Arbeitsauftrag -
Entscheiden Sie, ob die folgenden Aussagen mit dem Interview mit Michael Rhein übereinstimmen, und belegen Sie jedes Ja oder Nein mit dem entscheidenden Wortlaut des Interviews: (a) IN EXTREMO stehen auf dem Matapaloz Festival zum sechsten Mal gemeinsam mit den Onkelz auf der Bühne. (b) Das Treffen mit Michael Rhein fand an einem regnerischen Nachmittag statt. (c) Die Planungen für das 25-jährige Bandjubiläum haben bereits begonnen.

Vorliegender Text -

News

Interview mit IN EXTREMO Frontmann Michael Rhein

Wo sie sind, brennt der Baum: Wenn IN EXTREMO kommen, dann gibt es auf dem Matapaloz Festival kein Stillstehen.

IN EXTREMO teilen am Samstag auf dem Matapaloz Festival das sechste Mal die Bühne mit den Onkelz und starten anschließend, praktisch vom Fleck weg, ihre Burgentour.

Wir treffen uns an einem sonnigen, aber kalten Nachmittag in der Nähe von Köln mit Michael Rhein, auch liebevoll Das letzte Einhorn genannt, bei ihm zuhause, um uns mit dem Frontmann und Sänger zu unterhalten.


Micha, es ist jetzt fast drei Jahre her, dass wir uns das letzte Mal bei dir zuhause getroffen haben. Damals standet ihr mit IN EXTREMO kurz vor eurem 20-jährigen Bandjubiläum, jetzt sind es fast 25 Jahre! Wie motiviert man sich immer wieder aufs Neue, Musik zu machen?

Stimmt, so lange ist das schon her? Ja, also die Planungen für unser 25-jähriges fangen im nächsten Jahr an. Viel will ich noch nicht verraten, außer, dass es unseren Loreley-Event von 2015 toppen soll.

Zu deiner Frage: Die Motivation entsteht immer dann, wenn wir uns treffen und gemeinsam an neuen Dingen arbeiten. Und sie kommt ganz viel aus einem selbst heraus. Ich glaube, das ist natürlich auch so ein bisschen das große Los des Künstlers. Sich immer wieder zu vergegenwärtigen, dass man keinen Nine-to-five-Job hat, sondern, dass man etwas machen darf, das einen zutiefst erfüllt. Ich will das nicht tauschen.

 

Lange Planungszeiten für große Events kennt ihr also auch. Gut, da schließt nämlich meine nächste Frage an: Wie geht ihr mit der Spannung um, die sich im Laufe einer solch langen Planung einstellt? Die Onkelz z.B. proben immer so sechs Wochen im Vorlauf das Set, fast eine komplette Woche.

Bereitgestellte Daten -
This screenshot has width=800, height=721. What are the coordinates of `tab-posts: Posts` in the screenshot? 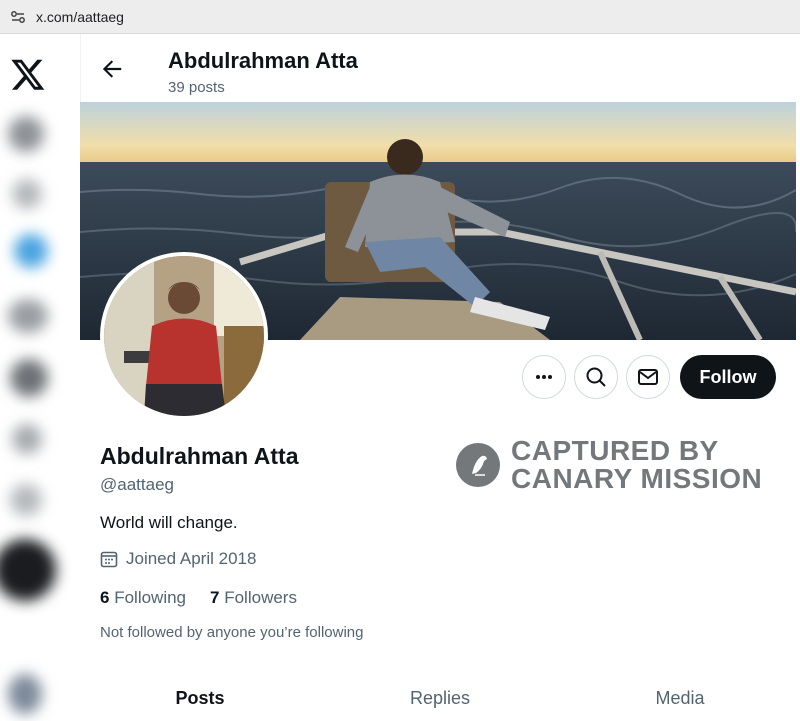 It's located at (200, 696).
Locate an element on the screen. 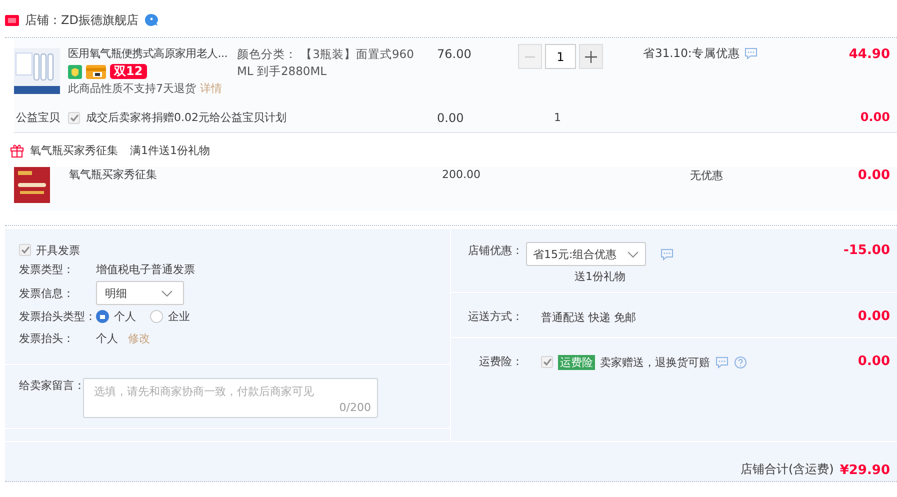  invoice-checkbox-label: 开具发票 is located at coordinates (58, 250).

Ergebnis -
(a) Ja: „das sechste Mal die Bühne mit den Onkelz“
(b) Nein: „an einem sonnigen, aber kalten Nachmittag“
(c) Nein: „die Planungen für unser 25-jähriges fangen im nächsten Jahr an“